# Tasks to complete
**1)** Please repeat word for word the part of the review excerpt that opens with the words containing "In chapter 10, ‘The" and closes with "understand language selection.".
**2)** Name every chapter author discussed in the review excerpt.

# Provided passage
□ □ □ □ □

In chapter 10, ‘The discursive dynamics of personal experience narratives and medical advice in 18th-century British consultation letters: The case of Dr. William Cullen’ (pp. 229–49), Anna Franca Plastina analyses twenty-three letters related to Dr William Cullen; these include patients’ narratives and Dr Cullen's responses. Plastina's argument concerning language strategies is clear, reveals particular viewpoints of medical practice and knowledge, and is well illustrated with evidence from her corpus, which is also properly contextualised. All in all, this text evinces the importance of emotional language in medical narratives (cf. Taavitsainen Reference Taavitsainen2011) and sociolinguistic analysis to understand language selection.

Chapter 11, ‘Communicating authority: Self-mentions in Early Modern English medical narratives (1500–1700)’ by Karoliina Ollikainen, provides a sociopragmatic approach to the study of self-mentions in medical narratives to conclude that the use of these devices responds to raising notions of expertise, authority and credibility. In chapter 12, ‘How old is old? The discourse of “good” ageing in nineteenth-century self-help medical texts’ (pp. 273–96), Kim Grego's work delves into the historical evolution of the concept of ‘old age’ through a micro-diachronic analysis of self-help medical texts from the Wellcome collection. While the corpus used in this study is limited to only four texts, chosen to represent the categories identified after examining a collection of 130 texts responding to the search ‘old age’, this constraint provides the opportunity for a more in-depth analysis of the language used. This approach allows for the identification of nuances concerning the notion of ‘old age’ over time and their contextual interpretation. Although the small corpus may limit the generalisability of the author's conclusions, it provides valuable insights into the evolution of this concept and highlights the importance of examining language in its historical context.

□ □ □ □ □

# Dataset
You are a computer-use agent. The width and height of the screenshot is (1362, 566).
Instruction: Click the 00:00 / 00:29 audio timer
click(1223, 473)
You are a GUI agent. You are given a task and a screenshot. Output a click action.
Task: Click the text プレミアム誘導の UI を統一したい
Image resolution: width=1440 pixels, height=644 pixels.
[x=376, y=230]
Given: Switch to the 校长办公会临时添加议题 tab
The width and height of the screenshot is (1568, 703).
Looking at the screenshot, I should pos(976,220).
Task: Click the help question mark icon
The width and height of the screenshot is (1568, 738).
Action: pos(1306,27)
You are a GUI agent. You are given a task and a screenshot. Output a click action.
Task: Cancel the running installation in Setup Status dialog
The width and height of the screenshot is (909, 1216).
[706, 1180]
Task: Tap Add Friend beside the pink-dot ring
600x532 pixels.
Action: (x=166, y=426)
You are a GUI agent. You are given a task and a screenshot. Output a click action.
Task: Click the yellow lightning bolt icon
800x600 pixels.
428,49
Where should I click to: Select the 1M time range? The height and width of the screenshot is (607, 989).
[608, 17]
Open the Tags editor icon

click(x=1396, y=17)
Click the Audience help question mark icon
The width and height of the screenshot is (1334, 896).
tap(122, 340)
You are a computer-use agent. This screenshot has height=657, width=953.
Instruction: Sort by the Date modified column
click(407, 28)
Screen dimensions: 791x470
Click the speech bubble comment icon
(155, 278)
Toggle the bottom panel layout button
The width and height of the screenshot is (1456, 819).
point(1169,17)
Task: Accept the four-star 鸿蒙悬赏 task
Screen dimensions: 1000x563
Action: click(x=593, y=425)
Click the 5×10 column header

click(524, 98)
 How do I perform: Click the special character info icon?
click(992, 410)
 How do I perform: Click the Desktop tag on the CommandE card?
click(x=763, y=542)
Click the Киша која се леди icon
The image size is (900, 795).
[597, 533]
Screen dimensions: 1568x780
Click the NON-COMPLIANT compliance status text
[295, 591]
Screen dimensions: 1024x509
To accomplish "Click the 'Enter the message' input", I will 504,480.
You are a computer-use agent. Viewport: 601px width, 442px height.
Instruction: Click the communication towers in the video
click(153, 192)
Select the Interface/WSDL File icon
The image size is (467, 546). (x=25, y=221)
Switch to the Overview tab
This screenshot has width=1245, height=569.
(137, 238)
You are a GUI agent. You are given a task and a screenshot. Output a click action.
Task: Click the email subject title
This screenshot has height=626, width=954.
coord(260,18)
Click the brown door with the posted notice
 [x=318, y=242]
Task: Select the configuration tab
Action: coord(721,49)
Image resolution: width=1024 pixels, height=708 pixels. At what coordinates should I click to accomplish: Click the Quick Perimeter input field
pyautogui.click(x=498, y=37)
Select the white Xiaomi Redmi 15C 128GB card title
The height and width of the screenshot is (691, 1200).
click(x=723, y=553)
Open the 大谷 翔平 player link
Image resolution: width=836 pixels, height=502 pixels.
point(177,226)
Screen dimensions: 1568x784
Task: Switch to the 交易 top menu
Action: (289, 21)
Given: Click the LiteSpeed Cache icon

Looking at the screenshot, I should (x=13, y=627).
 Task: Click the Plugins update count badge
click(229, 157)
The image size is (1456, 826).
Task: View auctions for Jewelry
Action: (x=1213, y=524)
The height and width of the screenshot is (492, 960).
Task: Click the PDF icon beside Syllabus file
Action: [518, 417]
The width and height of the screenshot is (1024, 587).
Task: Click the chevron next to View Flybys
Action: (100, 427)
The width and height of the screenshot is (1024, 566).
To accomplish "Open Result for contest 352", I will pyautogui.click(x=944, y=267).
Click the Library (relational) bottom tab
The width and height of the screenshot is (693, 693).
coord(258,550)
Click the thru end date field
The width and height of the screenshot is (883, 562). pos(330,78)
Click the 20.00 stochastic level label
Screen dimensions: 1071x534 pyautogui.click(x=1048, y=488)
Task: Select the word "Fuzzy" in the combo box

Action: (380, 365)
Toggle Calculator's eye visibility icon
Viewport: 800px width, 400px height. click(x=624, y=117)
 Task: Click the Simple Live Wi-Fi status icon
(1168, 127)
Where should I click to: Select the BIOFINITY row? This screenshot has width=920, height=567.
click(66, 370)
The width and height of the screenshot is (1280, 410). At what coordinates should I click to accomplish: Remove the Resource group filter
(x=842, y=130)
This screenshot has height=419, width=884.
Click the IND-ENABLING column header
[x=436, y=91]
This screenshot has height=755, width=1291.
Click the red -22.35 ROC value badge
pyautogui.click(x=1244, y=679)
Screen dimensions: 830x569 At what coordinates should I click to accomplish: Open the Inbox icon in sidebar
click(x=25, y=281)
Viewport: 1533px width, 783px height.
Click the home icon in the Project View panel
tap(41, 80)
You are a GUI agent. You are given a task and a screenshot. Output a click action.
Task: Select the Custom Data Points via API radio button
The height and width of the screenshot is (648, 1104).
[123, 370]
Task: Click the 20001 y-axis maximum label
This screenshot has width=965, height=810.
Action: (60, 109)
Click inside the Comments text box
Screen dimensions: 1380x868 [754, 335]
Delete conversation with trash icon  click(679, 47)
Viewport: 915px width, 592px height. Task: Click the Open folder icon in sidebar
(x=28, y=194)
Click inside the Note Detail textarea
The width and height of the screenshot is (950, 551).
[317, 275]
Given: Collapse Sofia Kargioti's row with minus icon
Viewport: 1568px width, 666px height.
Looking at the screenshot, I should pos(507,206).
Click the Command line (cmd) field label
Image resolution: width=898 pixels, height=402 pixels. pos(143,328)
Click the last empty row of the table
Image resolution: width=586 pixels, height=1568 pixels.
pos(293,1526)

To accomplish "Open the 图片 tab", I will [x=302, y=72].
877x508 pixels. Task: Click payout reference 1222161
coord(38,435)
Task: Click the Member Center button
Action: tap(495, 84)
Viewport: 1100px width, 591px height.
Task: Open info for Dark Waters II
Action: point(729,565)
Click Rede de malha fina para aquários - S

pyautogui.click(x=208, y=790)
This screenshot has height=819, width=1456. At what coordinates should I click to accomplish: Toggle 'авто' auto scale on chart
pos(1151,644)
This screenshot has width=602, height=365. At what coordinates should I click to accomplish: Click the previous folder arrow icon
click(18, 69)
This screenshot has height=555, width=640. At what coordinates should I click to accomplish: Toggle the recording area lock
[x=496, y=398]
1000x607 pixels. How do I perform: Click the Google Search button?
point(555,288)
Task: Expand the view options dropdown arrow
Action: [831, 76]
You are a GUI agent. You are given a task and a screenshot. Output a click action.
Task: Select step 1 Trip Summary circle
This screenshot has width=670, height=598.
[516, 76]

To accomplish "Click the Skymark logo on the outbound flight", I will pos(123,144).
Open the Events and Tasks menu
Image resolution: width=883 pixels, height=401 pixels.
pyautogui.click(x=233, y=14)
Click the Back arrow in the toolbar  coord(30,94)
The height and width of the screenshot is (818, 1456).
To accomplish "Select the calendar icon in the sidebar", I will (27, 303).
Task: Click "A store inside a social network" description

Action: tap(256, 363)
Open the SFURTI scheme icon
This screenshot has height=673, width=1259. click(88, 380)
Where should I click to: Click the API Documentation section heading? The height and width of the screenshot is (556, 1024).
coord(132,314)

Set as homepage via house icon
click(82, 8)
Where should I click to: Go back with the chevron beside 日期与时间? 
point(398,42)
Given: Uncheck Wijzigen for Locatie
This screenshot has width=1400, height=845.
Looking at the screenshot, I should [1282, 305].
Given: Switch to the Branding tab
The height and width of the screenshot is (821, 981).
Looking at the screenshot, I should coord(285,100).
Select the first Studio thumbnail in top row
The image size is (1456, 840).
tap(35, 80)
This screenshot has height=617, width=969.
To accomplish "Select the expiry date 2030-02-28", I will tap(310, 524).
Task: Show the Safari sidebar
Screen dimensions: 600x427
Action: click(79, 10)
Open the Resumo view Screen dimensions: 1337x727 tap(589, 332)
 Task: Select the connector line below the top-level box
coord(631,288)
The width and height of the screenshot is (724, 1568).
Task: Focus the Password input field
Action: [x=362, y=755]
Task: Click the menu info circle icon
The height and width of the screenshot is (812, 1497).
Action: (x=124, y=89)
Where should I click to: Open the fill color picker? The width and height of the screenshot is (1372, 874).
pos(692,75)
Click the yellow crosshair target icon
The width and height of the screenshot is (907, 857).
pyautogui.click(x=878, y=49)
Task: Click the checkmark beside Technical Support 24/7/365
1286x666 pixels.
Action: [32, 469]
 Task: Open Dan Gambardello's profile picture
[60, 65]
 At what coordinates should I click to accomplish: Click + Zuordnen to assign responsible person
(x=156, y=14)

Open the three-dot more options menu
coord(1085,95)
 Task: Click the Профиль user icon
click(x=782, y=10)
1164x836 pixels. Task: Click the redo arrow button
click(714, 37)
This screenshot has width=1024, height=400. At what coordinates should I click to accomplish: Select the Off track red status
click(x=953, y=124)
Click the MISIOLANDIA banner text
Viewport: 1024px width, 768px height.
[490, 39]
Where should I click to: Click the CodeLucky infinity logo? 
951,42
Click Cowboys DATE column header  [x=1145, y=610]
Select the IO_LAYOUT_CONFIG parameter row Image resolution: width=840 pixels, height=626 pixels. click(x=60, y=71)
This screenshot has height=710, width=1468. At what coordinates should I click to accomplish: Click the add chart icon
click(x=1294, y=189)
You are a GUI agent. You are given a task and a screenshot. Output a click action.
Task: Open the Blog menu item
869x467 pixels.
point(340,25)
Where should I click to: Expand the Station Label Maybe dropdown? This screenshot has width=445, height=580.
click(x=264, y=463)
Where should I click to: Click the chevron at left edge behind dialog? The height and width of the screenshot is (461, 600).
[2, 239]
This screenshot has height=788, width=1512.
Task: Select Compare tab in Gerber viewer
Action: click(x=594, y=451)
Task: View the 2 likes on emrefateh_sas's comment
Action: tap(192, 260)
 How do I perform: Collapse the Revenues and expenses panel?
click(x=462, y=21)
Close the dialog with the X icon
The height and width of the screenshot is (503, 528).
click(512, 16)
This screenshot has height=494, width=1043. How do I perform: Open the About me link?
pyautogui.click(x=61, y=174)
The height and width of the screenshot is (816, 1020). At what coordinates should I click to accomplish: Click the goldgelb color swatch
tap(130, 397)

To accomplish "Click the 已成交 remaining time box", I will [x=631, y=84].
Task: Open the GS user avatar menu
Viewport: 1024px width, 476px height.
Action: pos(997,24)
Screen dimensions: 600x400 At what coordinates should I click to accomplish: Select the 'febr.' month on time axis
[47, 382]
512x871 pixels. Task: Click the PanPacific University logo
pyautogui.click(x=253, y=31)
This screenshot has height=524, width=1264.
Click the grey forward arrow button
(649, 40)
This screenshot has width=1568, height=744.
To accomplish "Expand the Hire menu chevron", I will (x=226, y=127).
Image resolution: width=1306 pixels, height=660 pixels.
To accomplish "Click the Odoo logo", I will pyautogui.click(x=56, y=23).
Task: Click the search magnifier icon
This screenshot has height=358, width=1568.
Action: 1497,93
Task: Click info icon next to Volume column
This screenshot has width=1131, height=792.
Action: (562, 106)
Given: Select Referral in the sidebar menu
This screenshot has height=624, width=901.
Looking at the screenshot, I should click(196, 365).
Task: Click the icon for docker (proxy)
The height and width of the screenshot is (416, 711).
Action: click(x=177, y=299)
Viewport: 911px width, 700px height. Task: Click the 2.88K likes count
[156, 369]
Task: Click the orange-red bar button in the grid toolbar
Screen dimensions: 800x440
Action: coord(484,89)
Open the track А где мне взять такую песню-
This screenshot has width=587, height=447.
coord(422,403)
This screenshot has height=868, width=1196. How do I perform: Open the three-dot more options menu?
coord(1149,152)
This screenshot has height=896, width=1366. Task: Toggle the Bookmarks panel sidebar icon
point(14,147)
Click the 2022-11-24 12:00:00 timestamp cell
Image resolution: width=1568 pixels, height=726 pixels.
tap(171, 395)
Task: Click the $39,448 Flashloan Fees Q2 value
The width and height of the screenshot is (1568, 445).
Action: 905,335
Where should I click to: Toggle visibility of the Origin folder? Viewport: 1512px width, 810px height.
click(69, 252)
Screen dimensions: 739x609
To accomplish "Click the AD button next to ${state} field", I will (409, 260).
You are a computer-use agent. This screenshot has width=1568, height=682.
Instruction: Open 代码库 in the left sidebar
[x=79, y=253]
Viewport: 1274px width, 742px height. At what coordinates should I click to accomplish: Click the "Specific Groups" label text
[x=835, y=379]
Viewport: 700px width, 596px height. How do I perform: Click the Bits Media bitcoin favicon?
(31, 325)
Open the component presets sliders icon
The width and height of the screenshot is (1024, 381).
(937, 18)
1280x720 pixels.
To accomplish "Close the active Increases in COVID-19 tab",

□ □ □ □ □

# Answers to this exercise
**1)**
In chapter 10, ‘The discursive dynamics of personal experience narratives and medical advice in 18th-century British consultation letters: The case of Dr. William Cullen’ (pp. 229–49), Anna Franca Plastina analyses twenty-three letters related to Dr William Cullen; these include patients’ narratives and Dr Cullen's responses. Plastina's argument concerning language strategies is clear, reveals particular viewpoints of medical practice and knowledge, and is well illustrated with evidence from her corpus, which is also properly contextualised. All in all, this text evinces the importance of emotional language in medical narratives (cf. Taavitsainen Reference Taavitsainen2011) and sociolinguistic analysis to understand language selection.

**2)**
Anna Franca Plastina
Karoliina Ollikainen
Kim Grego